Additional Mimecast Remediation Steps
- We have completed the following actions:
- Rotated all impacted certificates and encryption keys.
- Upgraded encryption algorithm strength for all stored credentials.
- Implemented enhanced monitoring of all stored certificates and encryption keys.
- Deployed additional host security monitoring functionality across all of our infrastructure.
- Decommissioned SolarWinds Orion and replaced it with an alternative NetFlow monitoring system.
- Rotated all Mimecast employee, system, and administrative credentials, and expanded hardware-based two-factor authentication for employee access to production systems.
- Completely replaced all compromised servers.
- Inspected and verified our build and automation systems to confirm that Mimecast-distributed executables were not tampered with.
- Implemented additional static and security analysis across the source code tree.

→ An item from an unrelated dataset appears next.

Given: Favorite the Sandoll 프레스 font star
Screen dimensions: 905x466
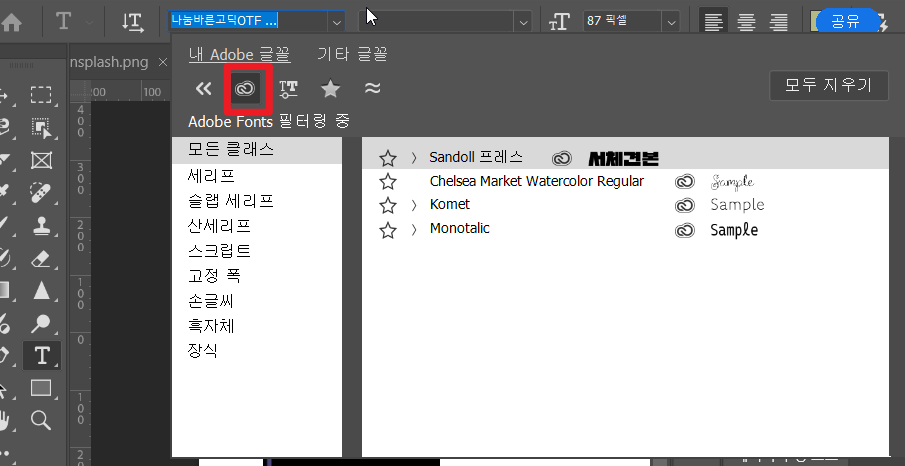Looking at the screenshot, I should click(x=388, y=158).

- We are in the process of implementing a new OAuth-based authentication and connection mechanism between Mimecast and Microsoft technologies, which will provide enhanced security to Mimecast Server Connections. We will work with customers to migrate them to this new architecture as soon as it is available.
This communication contains “forward-looking” statements, which are subject to the safe harbor provisions of the Private Securities Litigation Reform Act of 1995 and other federal securities laws, that are based on currently available information and our current beliefs, expectations and understanding. These forward-looking statements include statements regarding Mimecast’s current understanding of the identity and likely targets of the sophisticated threat actor, the scope and impact of the attack, the potential decryption and/or misuse of the encrypted credentials, the number and location of impacted customers, the level of impact on our source code and the build process of the Mimecast-distributed executables, the active targeting of any of our customers, our ability to limit access and eliminate the threat, the effectiveness of any current or future isolation and remediation efforts, the effectiveness of monitoring and prevention efforts on any future access going forward, the likelihood that other companies will be affected by the threat actor, and the information provided to us by third parties during the course of our ongoing investigation. Mimecast intends that all such forward-looking statements be covered by the safe harbor provisions for forward-looking statements contained in Section 21E of the Securities Exchange Act of 1934, as amended, and the Private Securities Litigation Reform Act of 1995. These statements are subject to future events, risks and uncertainties – many of which are beyond our control or are currently unknown to Mimecast. These risks and uncertainties include, but are not limited to, risks and uncertainties related to the uncovering of new information in the course of our investigation related to the nature, cause and scope of the issue, the reputational, financial, legal and other risks related to potential adverse impacts to our customers and partners, and the other risks, uncertainties and factors detailed in Mimecast’s filings with the Securities and Exchange Commission. Mimecast is providing the information in this communication as of this date and assumes no obligations to update the information included in this communication or revise any forward-looking statements, whether as a result of new information, future events or otherwise.